Aquatic invasive species have been economically and environmentally damaging in the Great Lakes basin. To curb the damage, Minnesota Sea Grant plans to extend the Great Lakes Sea Grant Network's campaigns to prevent the introduction and spread of harmful non-native plants and animals. Besides adding momentum to the recreational boater campaign "Stop Aquatic Hitchhikers!" and the youthful "Nab the Aquatic Invaders!", the new GLRI funding will fuel more outreach through "Habitattitude" and "AIS-Hazard Analysis and Critical Control Point", two effective campaigns that target the aquarium/watergarden trade and the aquaculture industry, respectively.
Through the multiple campaigns, principal investigator and Minnesota Sea Grant's aquatic invasive species program coordinator, Doug Jensen, expects that messages about preventing the spread of unwanted aquatic species will be viewed almost seven million times over the next three years across the Great Lakes region. The ultimate campaign goals are to promote awareness, protect water resources and save taxpayers' money. Keeping species like zebra mussels out of lakes with drinking water or power generating facilities can save $30,000 per lake per year according to a 2007 article published in Environmental Management.
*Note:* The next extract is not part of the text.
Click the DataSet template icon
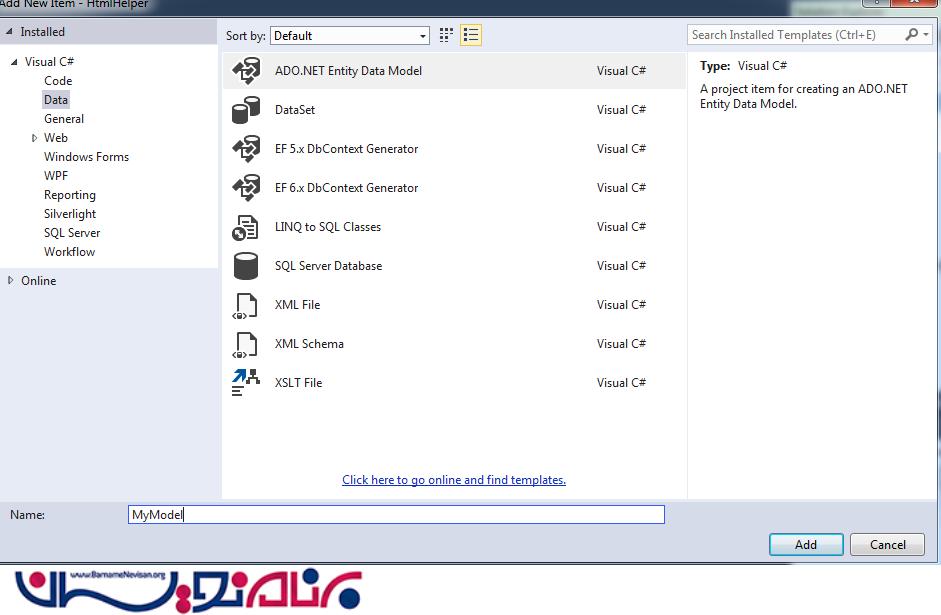Screen dimensions: 941x615 click(x=245, y=110)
Minnesota Sea Grant facilitates interaction among the public and scientists to enhance the environment and economies along Lake Superior and Minnesota's inland waters by identifying information needs, fostering research, and communicating results. Minnesota Sea Grant is funded by the National Oceanic and Atmospheric Administration (NOAA) and the University of Minnesota. It is part of NOAA Sea Grant, a nationwide network of 32 similar science-based programs.